I got hold of MSpectralDynamics by accident. When Melda first added GPU acceleration to the product line, it was incompatible with my ancient video card. I whined to Vojtech about it and he sent me a debug build to help him troubleshoot the problem. The plugin he sent me for testing happened to be MSpectralDynamics. After a few tries, he got the GPU acceleration working flawlessly. I thanked him for his perseverance (he could have just told me to update my card and get lost - many other vendors would have). He in turn thanked me for my contribution with a very kind gesture, basically said "keep the plugin" for your trouble.

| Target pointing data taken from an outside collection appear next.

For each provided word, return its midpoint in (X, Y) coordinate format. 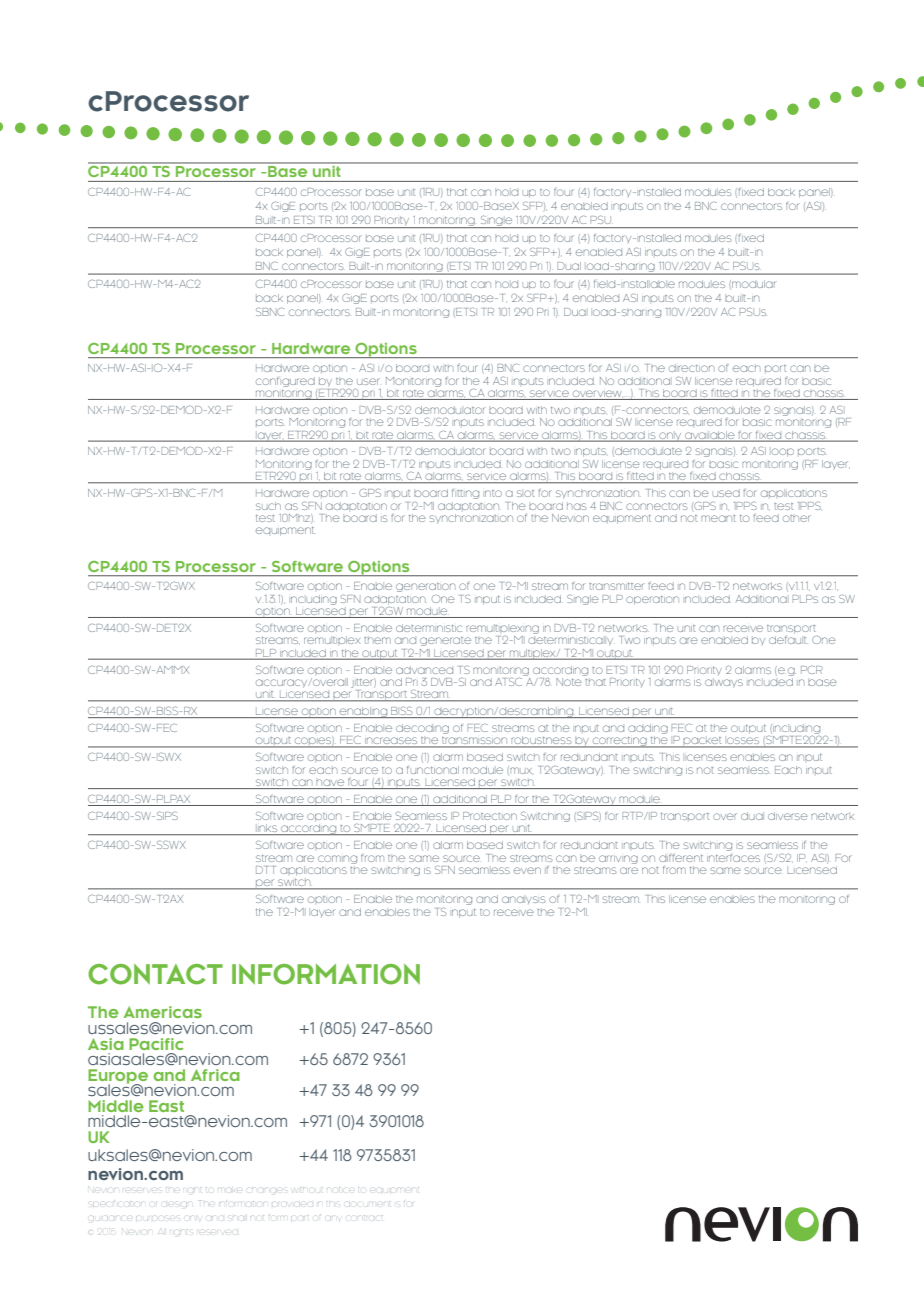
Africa (215, 1075)
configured (285, 382)
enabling (363, 712)
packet (702, 742)
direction (691, 368)
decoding (422, 729)
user (368, 381)
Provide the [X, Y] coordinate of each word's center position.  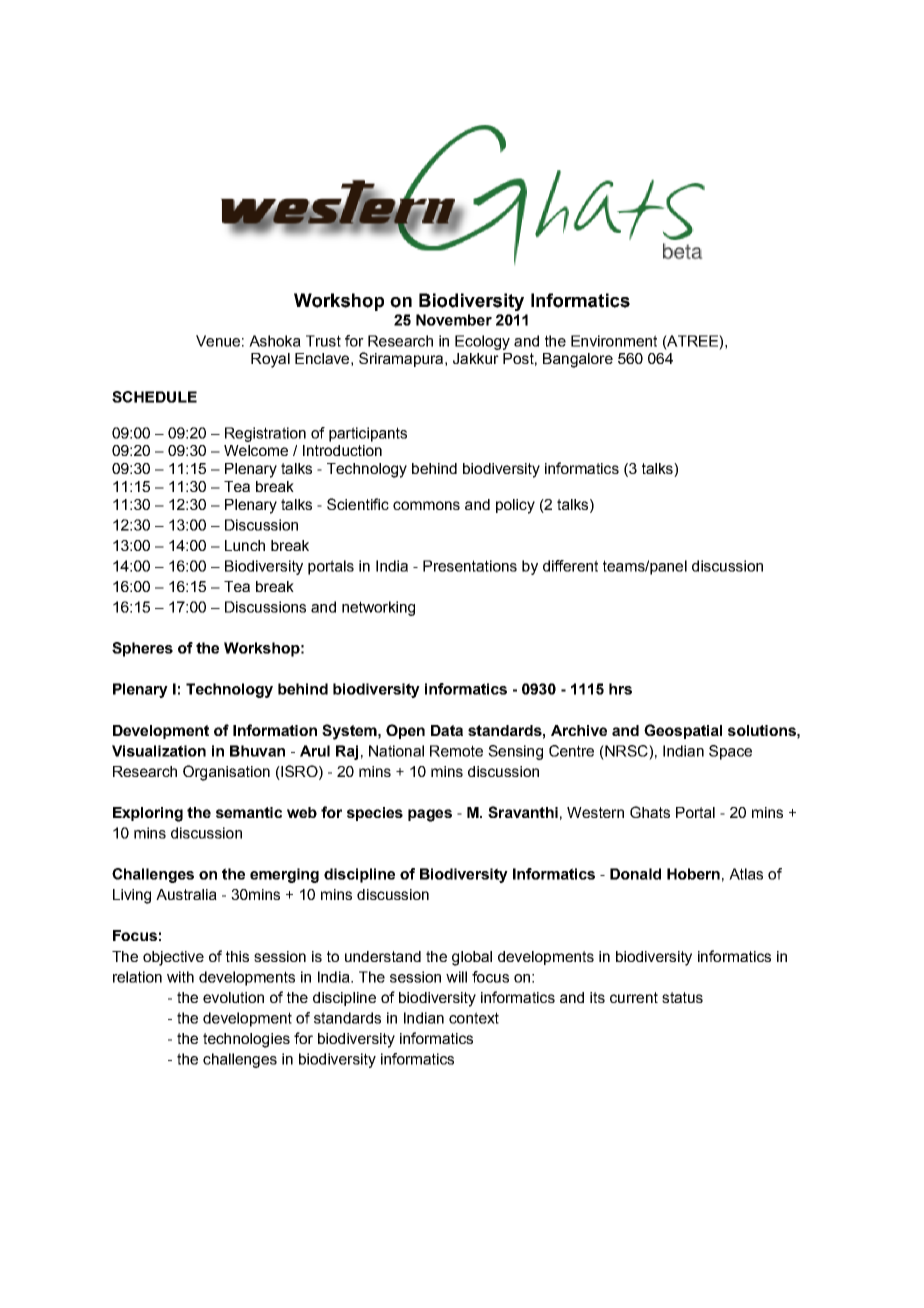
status [682, 997]
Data [447, 730]
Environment [614, 341]
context [474, 1018]
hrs [620, 689]
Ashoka [275, 341]
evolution [233, 997]
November [454, 320]
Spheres [142, 649]
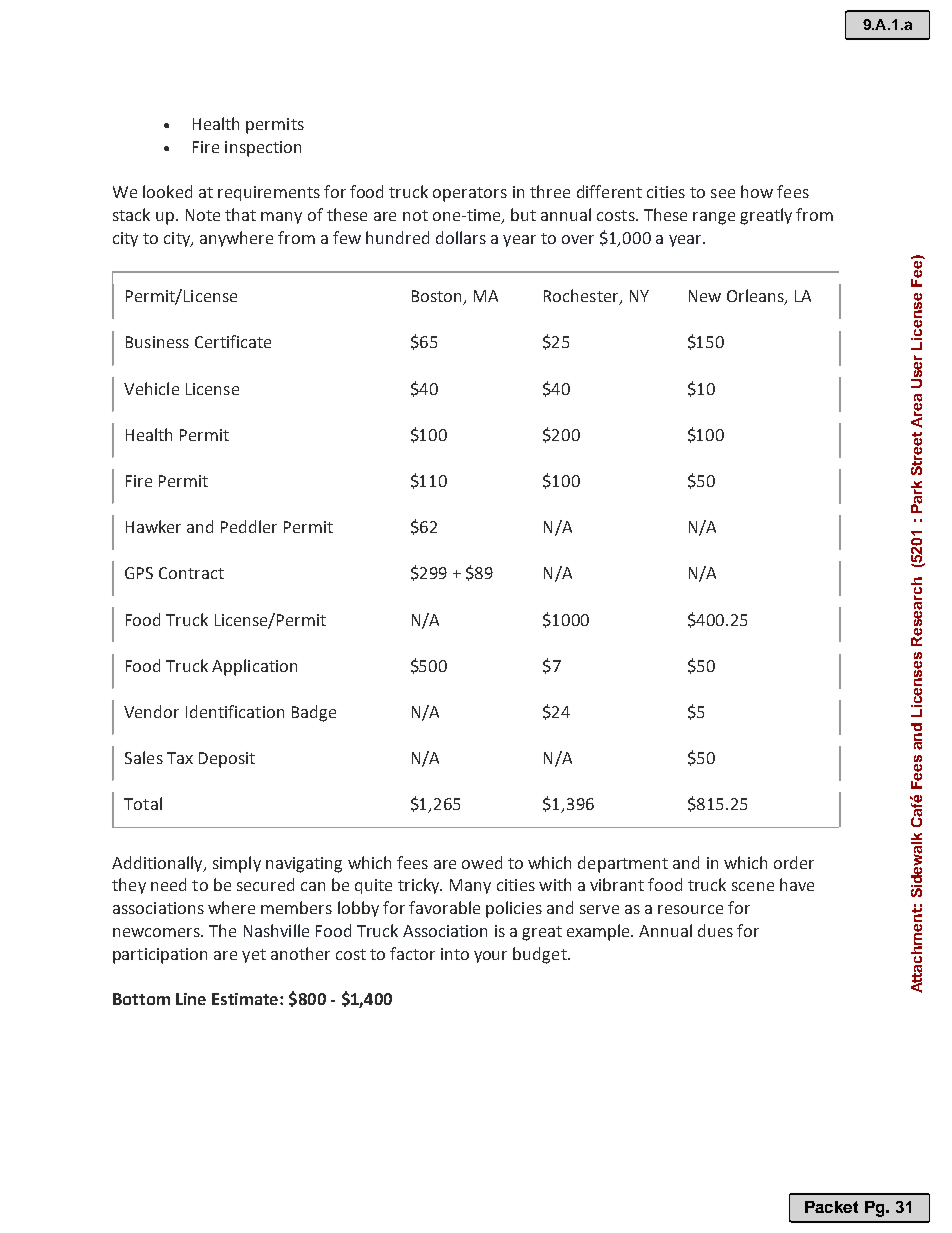  I want to click on Contract, so click(191, 573).
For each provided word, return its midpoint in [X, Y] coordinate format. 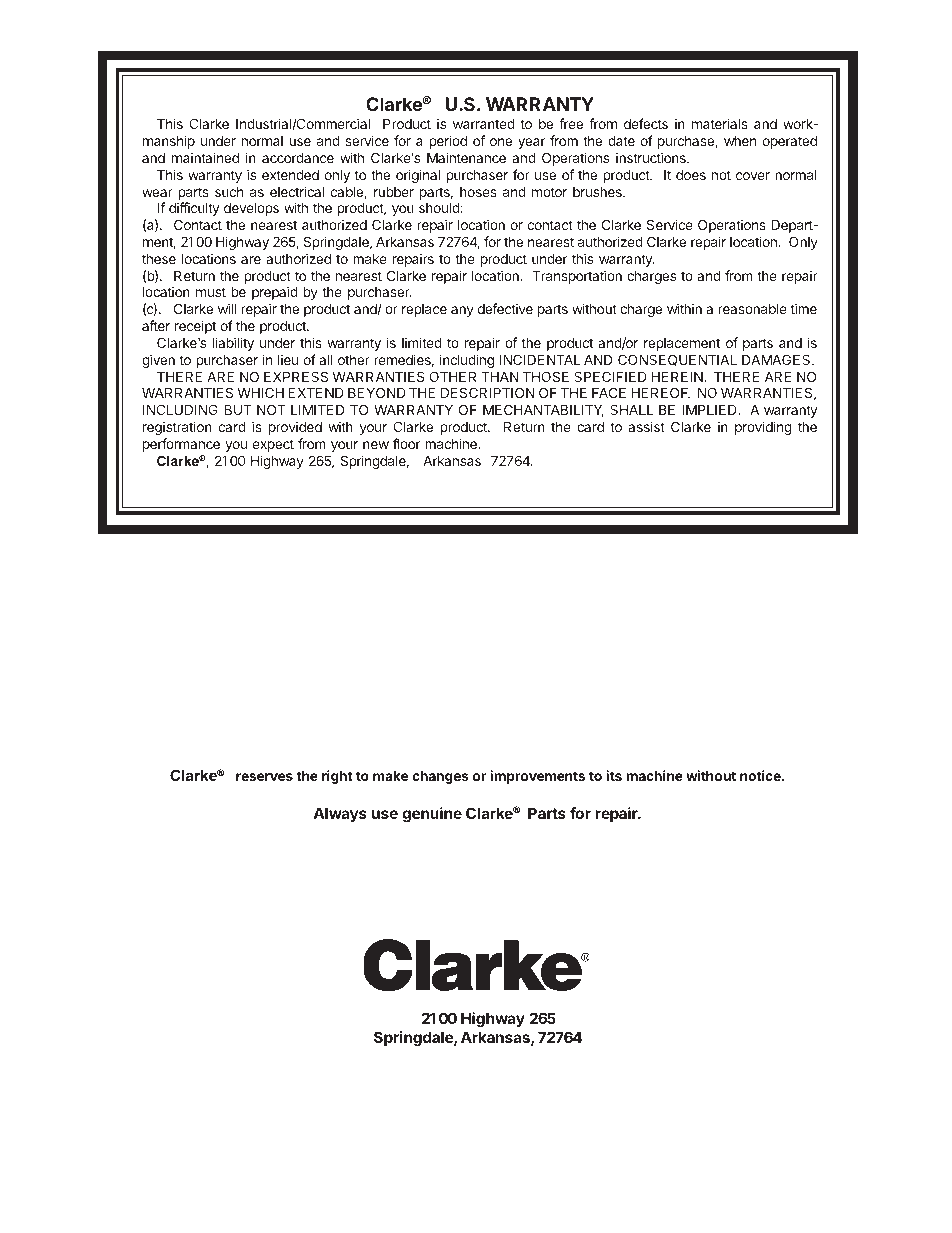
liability [233, 344]
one [501, 142]
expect [273, 445]
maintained [205, 157]
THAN [500, 377]
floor [406, 443]
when [740, 141]
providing [763, 428]
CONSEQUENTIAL [677, 360]
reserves [264, 777]
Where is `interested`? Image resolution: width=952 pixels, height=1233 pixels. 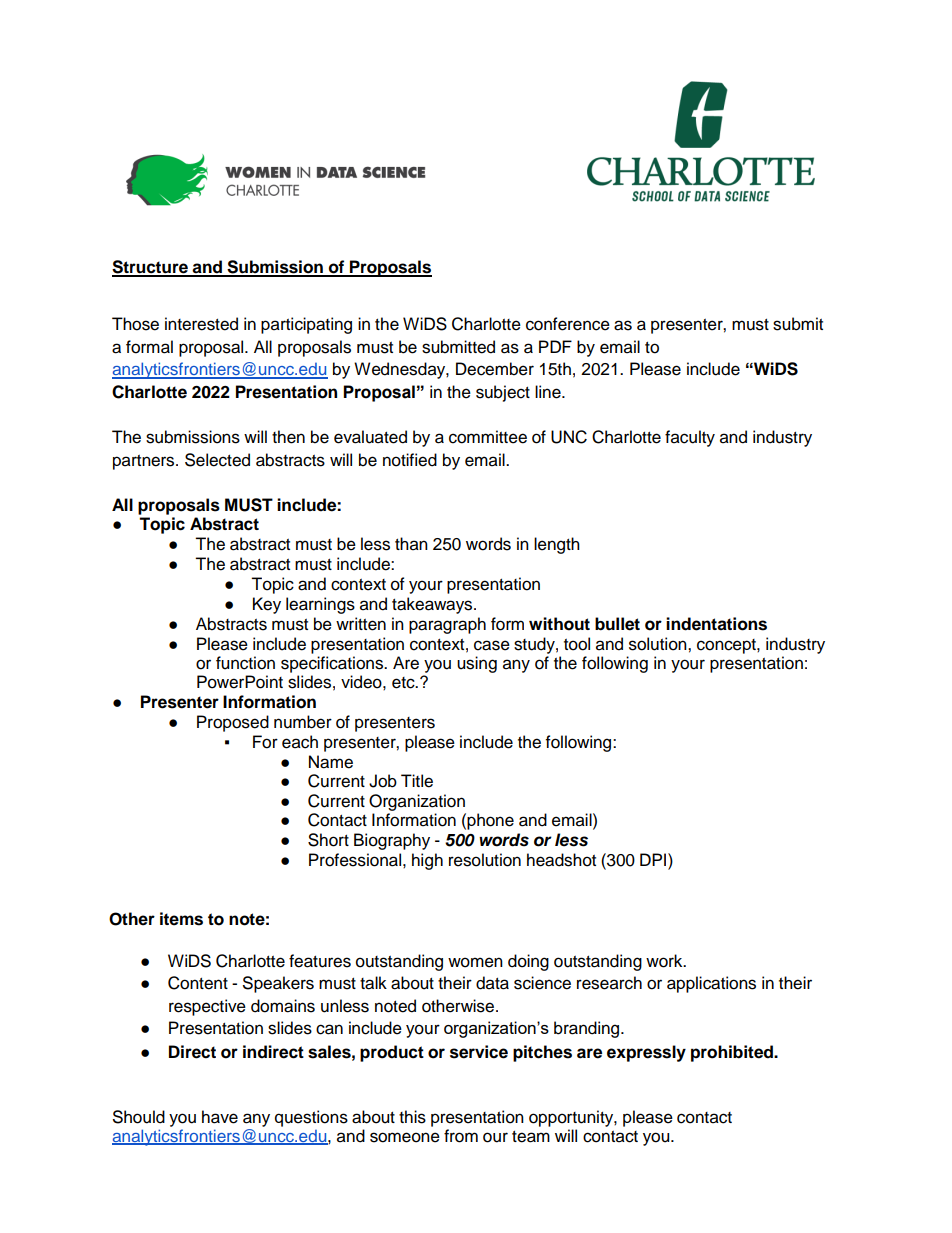 interested is located at coordinates (201, 324).
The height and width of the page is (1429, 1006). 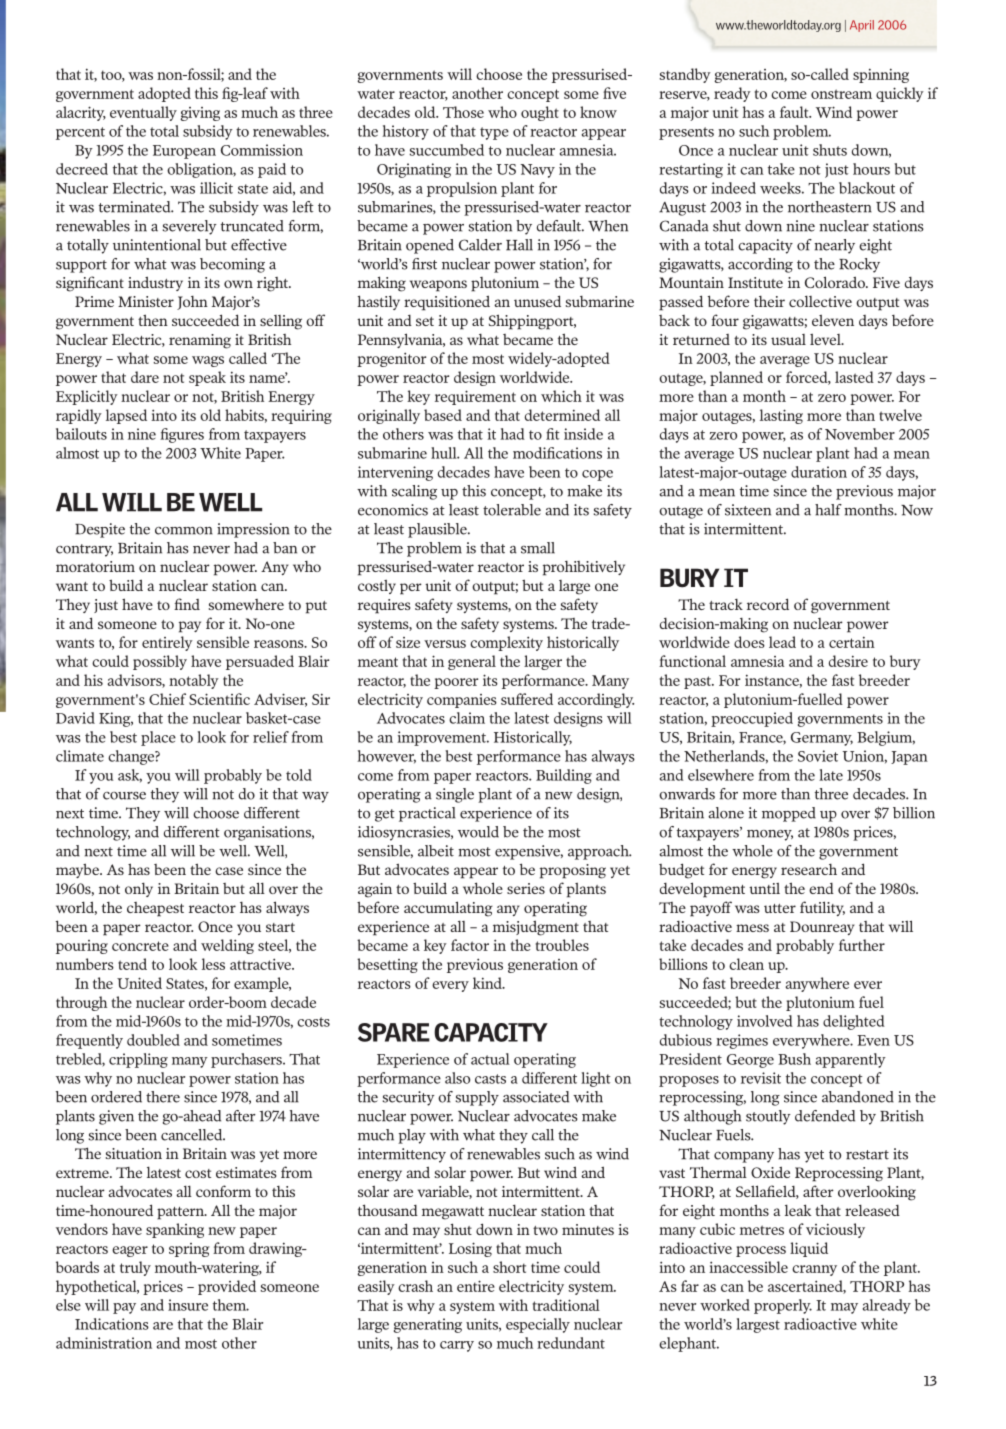 What do you see at coordinates (188, 1305) in the page?
I see `insure` at bounding box center [188, 1305].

Now, prior to this the plugin had been neither on my wishlist nor on my radar. I'd seen it and it looked interesting but I really didn't know what it'd be good for. But in the process of testing it, an amazing thing happened: I had my mind seriously
blown. This thing was frickin' amazing.
After scraping my brains from the desk and my socks from the floor, I dug into the plugin to see what the deal was. I PM'd a few of my compulsive plugin collector friends, asking them if they had it. None of them did. Not even yorolpal. It seemed to be a well-kept secret.
I'll admit that at this point it crossed my mind to keep it a secret. Hey, why not let people think I'm a better mixer than I am, and keep the discovery to myself?
But nah, I'm too much of a blabbermouth. So I've been working on an in-depth tutorial/review for about two months now, intended for publication in September's SoundBytes. It's been a long process because every time I figure out something new it can do, I have to revise the piece. And that's been happening about once a week. It happened again just this morning.
MSpectralDynamics is now in every new project. My current project contains no less than three instances: one on the vocal bus for leveling, one on the instrument bus for ducking against the vocal, and one on the master for general silky goodness, in front of Ozone. The GPU acceleration makes it practical to have multiple instances, as it greatly reduces CPU overhead on my stressed dinosaur of a computer.
So trust me that when I join cclarry in saying "do it", I ain't just whistling Dixie. Be prepared for a little study and experimentation, because it's not like anything you currently have in your toolkit. But once you get the hang of it, oh my.